Though many adverse events have been noted in the studies, especially in the more rapid dose escalation phases, no life threatening event or death has been reported thus far . However, a proportion of patients (~10-20%) in each study appear to be unable to tolerate desensitization due to the side effects of therapy . The Cochrane review authors note that due to the risk of adverse events and current lack of evidence of long-term benefits, peanut OIT cannot currently be recommended without further study.

An alternative form of oral therapy exists for cow milk and egg allergy. Subsets of children who are reactive to unheated or lightly cooked egg and milk have been noted to have tolerance of items containing these allergens that are extensively heated. The food protein is thought to be denaturated, with the heat labile protein undergoing a conformational change secondary to the high heat of cooking rendering it to be non allergenic to some patients. Studies have shown that introduction of extensively heated milk and egg appears to hasten the development of tolerance to the unheated food protein . Introduction of extensively heated egg and milk in tolerant children may have immunomodulatory benefit and may potentially be safe in inducing tolerance in the traditional OIT .

Similar to OIT, SLIT uses small escalating doses of the food allergen; however, doses are given under the tongue via an extract vehicle. Studies have shown SLIT thus far to be quite safe , yet concerns for its efficacy exist as SLIT is unable to achieve the high doses that appear to be necessary in OIT to induce desensitization. The first multi-center, randomized, placebo-controlled study of peanut SLIT showed a modest desensitization at OFC after 44 wk of therapy with 14 of 20 subjects receiving peanut SLIT being able to consume at least a 10-fold increase in the amount of peanut powder they were able to consume when compared to their baseline OFC .

The majority of adverse reactions to doses involved the oral-pharyngeal mucosa with only one subject receiving epinephrine at home for oral-pharyngeal symptoms that progressed to cough after antihistamine dosing . In a direct comparison study of SLIT versus OIT for cow milk allergy, systemic reactions were more common with OIT, however, OIT was more efficacious than SLIT alone . However, SLIT remains an appealing therapy to study given it is less likely to cause serious adverse reactions.

Fewer trials so far, have evaluated the administration of allergen via the skin in a patch form in EPIT. In a pilot study using EPIT for the treatment of cow milk allergy, a trend to improvement was noted, but there was no significant increase in the cumulative total dose of cow milk tolerated after three months of therapy with only local reactions being noted.

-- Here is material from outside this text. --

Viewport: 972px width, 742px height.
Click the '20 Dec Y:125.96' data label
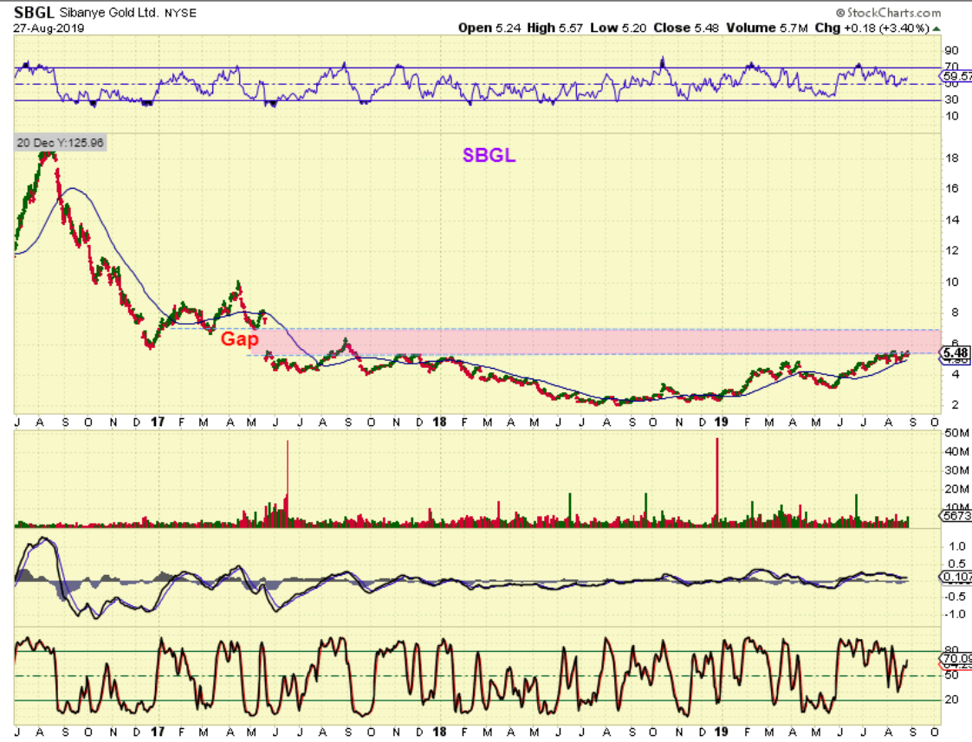[x=60, y=143]
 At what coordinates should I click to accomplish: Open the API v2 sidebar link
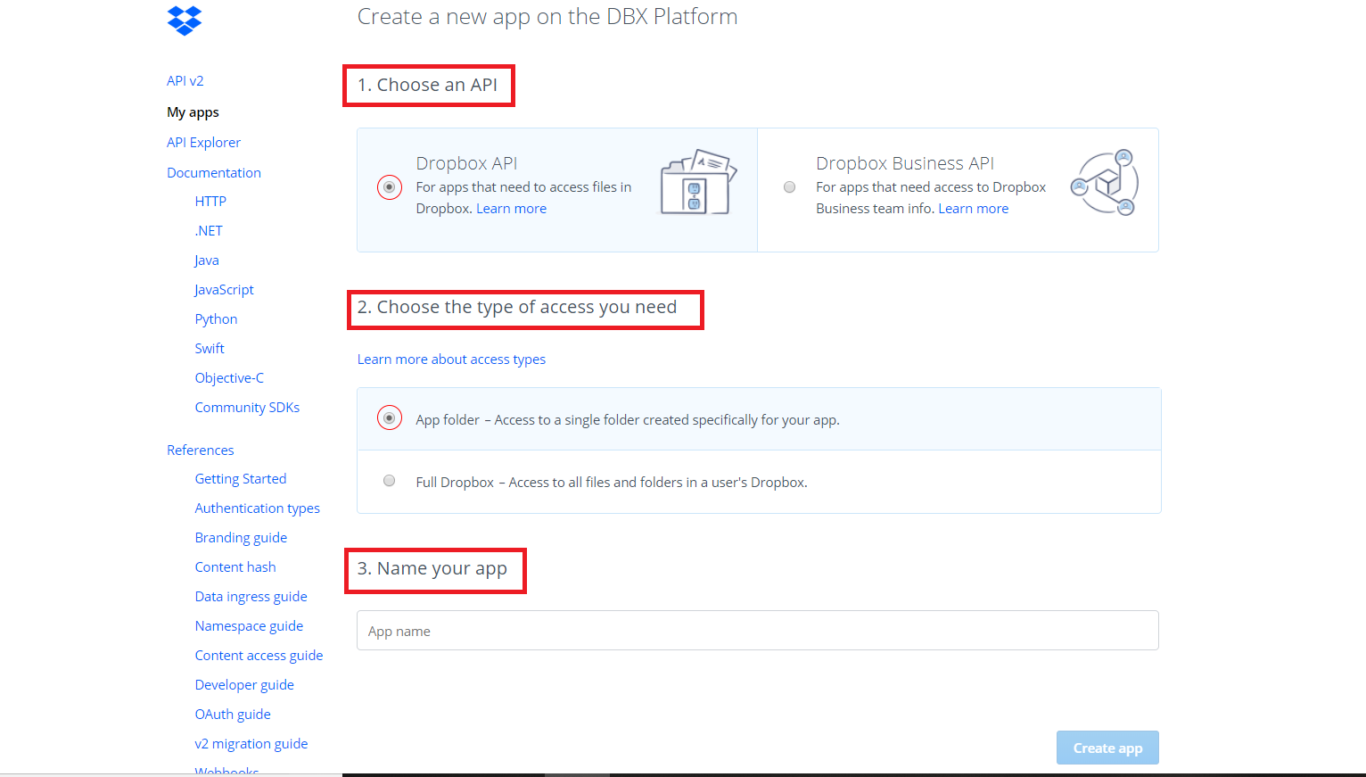click(185, 81)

Peanut EPIT has shown promise in mice models of allergy . A Phase Ib trial of peanut EPIT in humans showed mostly local, cutaneous adverse events with no significant difference in systemic reactions between the EPIT and placebo groups .

Therapies for food allergy in general that are not directed to a specific allergen are also in the midst of study. The food allergy herbal formula-2 (FAHF-2) is a capsule containing a Chinese herbal formula found to abolish anaphylaxis in mice with peanut allergy . Subsequent extended phase I trials in humans showed dosing of the nine herb formula to be both safe and well tolerated over a 6 month period .

The monoclonal anti-IgE antibody omalizumab has also been found to be a potential non-specific allergen therapy. A multi-center, randomized, double-blind, placebo-controlled phase II trial using omalizumab in the treatment of peanut allergy completed 14 of the planned 150 subjects prior to early discontinuation due to severe anaphylactic reactions during the qualifying OFCs .

Of the 14 completing the study, subjects receiving omalizumab trended in tolerating an increased amount of peanut protein following the 24 wk of therapy when compared to placebo . While the data are limited on using omalizumab as a single agent for the treatment of food allergy, focus has shifted to study if omalizumab has a role in OIT, as an adjunct to limit side effects seen in OIT dose escalation. A pilot study using omalizumab as an adjunct to cow milk OIT demonstrated that omalizumab permitted rapid milk dose escalation in a majority of subjects . Multiple centers have elected to study this further.